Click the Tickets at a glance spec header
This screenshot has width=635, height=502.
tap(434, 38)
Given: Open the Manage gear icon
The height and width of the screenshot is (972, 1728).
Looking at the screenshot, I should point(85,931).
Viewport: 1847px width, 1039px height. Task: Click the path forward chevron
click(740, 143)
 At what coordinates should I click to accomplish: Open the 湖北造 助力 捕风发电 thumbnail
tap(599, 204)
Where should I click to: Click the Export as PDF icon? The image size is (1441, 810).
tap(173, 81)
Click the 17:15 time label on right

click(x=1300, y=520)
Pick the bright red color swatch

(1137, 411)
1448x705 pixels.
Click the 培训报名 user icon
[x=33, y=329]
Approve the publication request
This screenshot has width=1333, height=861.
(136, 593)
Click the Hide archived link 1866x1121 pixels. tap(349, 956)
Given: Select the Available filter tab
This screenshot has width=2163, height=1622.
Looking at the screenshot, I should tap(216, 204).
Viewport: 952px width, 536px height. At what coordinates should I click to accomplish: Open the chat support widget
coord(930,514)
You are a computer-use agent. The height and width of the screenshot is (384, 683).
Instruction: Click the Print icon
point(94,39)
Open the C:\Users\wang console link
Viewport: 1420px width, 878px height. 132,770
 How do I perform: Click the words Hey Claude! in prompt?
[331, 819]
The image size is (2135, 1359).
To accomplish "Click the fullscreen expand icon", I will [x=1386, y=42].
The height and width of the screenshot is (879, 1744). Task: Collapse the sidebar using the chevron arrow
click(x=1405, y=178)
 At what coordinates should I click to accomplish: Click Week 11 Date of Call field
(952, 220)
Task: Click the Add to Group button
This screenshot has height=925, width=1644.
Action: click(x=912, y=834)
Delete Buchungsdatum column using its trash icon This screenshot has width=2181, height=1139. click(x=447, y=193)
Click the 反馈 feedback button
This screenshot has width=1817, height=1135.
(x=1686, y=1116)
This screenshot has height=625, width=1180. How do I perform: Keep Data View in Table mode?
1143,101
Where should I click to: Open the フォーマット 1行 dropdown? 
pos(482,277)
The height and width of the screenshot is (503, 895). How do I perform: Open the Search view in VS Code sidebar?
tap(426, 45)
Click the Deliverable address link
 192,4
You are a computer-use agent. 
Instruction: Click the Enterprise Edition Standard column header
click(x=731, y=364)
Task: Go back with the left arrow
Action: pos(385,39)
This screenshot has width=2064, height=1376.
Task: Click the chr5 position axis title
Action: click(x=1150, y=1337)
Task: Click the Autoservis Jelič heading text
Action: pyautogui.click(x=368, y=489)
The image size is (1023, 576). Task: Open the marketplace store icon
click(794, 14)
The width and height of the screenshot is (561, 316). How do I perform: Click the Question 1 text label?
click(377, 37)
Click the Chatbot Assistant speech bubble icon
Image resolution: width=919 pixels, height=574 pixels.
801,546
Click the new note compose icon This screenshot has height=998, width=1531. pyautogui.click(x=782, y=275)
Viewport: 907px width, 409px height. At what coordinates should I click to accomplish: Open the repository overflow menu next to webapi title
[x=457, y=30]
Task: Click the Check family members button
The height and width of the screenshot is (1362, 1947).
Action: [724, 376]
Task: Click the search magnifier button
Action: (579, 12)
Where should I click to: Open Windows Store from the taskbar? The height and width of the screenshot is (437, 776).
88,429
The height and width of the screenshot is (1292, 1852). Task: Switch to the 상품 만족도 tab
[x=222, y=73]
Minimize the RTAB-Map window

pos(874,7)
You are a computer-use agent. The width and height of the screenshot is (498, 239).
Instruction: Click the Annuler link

..........

◆ What you should do ◆
Across the entries above, find the lines with the string "Given" and copy them.

◆ Task output ◆
Given: Open the Manage gear icon
Given: Select the Available filter tab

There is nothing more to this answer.